Exercise
From the Chasing Great review, repeat word for word the part that opens with the words containing "This is more" and closes with "his playing days.".
[BEGIN Text excerpt]
As a movie, Chasing Great reminds us that Richard Hugh McCaw is one impressive bloke. He flies gliders and helicopters. He cooks. He does cryptic crosswords. And in his old job he was [insert superlative of your choice] All Blacks captain, ever.
As a movie, though, Chasing Great also reminds that over-achievers are tricky doco subjects.
It's not that it doesn't lack for insight, emotion or story. But essentially Chasing Great is a faith-based movie designed for followers of our national religion.
It also feels like it's been born from a world of corporate video and brand management. You get the sneaking suspicion we're being sold something just as much as being told something. If a certain sports brand didn't put any money into this, then they've got off cheap.
But if you're a Richie fan, then your appreciation of the man will possibly elevate to devotion after this handsome hagiography.
Yes, it promises a level of behind-the-scenes access, its makers having spent the year with McCaw leading up to his last game and final victory at last year's Rugby World Cup Final.
But it's hard to detect an unguarded moment among McCaw's interviews or those who worked with him.
"He's a complicated rooster," offers All Blacks coach Steven Hansen who adds McCaw got to be himself while playing rugby on the field, rather than being the famous rugby star off it.
Certainly, Greg McGee made him interesting in his terrific 2012 authorised biography, a book which ended on a resonant note - the RWC final of 2011.
The movie shifts that story to RWC 2015 where McCaw's new goal is to be captain of the first team to win the competition back-to-back and go out on a high. That's understandable. But the "or else?" isn't as dramatically loaded as it was four years previous.
Co-director Justin Pemberton already has two remarkable sports biographies to his name - Love, Speed and Loss about motorcyclist Kim Newcombe and The Golden Hour about Peter Snell and Murray Halberg at the Rome Olympics. Those had great stories at their core and period settings to bring to life.
This is more character study, a search for the zen of McCaw and how he went from the failed RWC campaign of 2007 to using the Webb Ellis Cup for weight training and winning his first one with a broken foot.
Which means much discussion about goal-setting, mental skills, and the qualities of leadership all of which Chasing Great makes stimulating if not fascinating.
There's also plenty of time spent on McCaw's idyllic Waitaki Valley childhood, where it appears, yes, his mother dressed him funny and he was gently persuaded by his Dad and local club coach to take his rugby seriously.
Tellingly, the walls of McCaw's parents' home are a shrine to their son's achievements, while his own city townhouse doesn't show any reminders of his playing days.
And they don't seem to mind when their son comes home to visit and lands his chopper in the front paddock.
[END Text excerpt]
[BEGIN Stored data]
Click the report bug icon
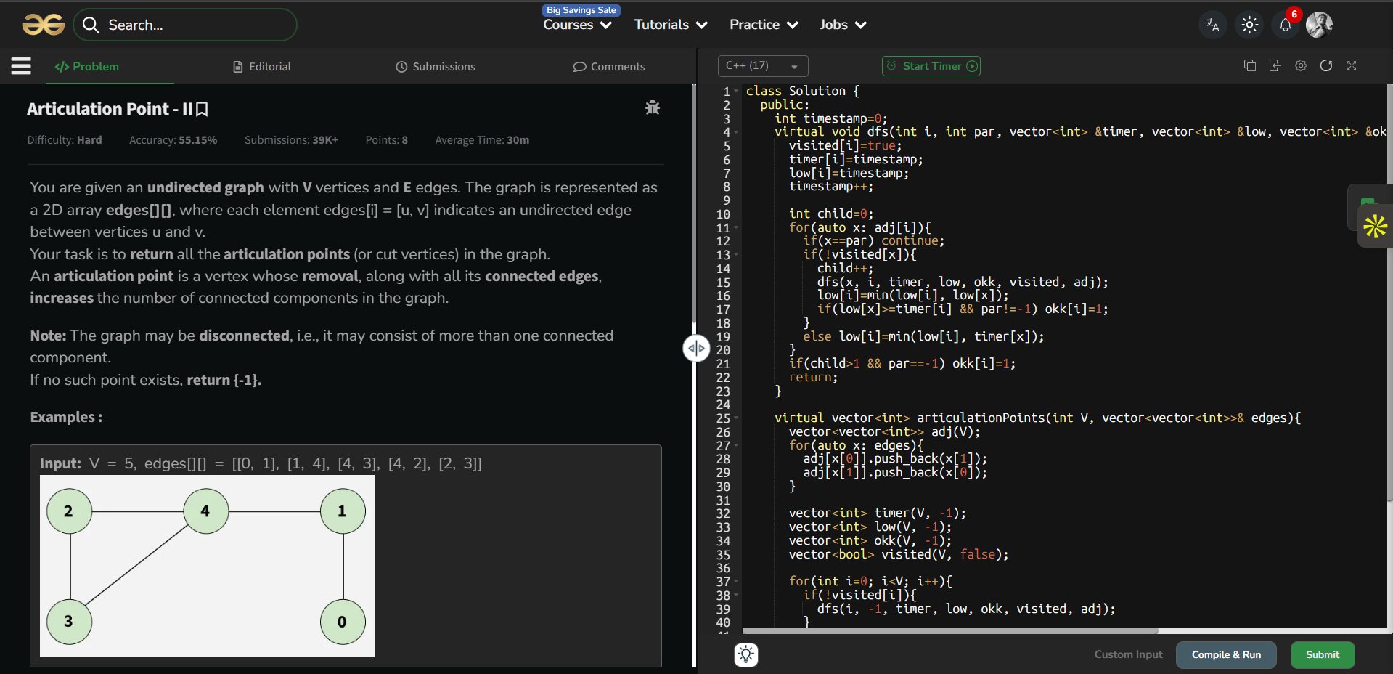Screen dimensions: 1393x674 point(652,107)
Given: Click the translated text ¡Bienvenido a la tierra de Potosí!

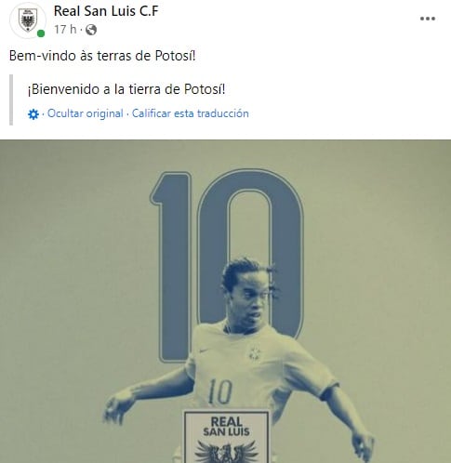Looking at the screenshot, I should (x=126, y=89).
[END Stored data]
Answer to this exercise
This is more character study, a search for the zen of McCaw and how he went from the failed RWC campaign of 2007 to using the Webb Ellis Cup for weight training and winning his first one with a broken foot.
Which means much discussion about goal-setting, mental skills, and the qualities of leadership all of which Chasing Great makes stimulating if not fascinating.
There's also plenty of time spent on McCaw's idyllic Waitaki Valley childhood, where it appears, yes, his mother dressed him funny and he was gently persuaded by his Dad and local club coach to take his rugby seriously.
Tellingly, the walls of McCaw's parents' home are a shrine to their son's achievements, while his own city townhouse doesn't show any reminders of his playing days.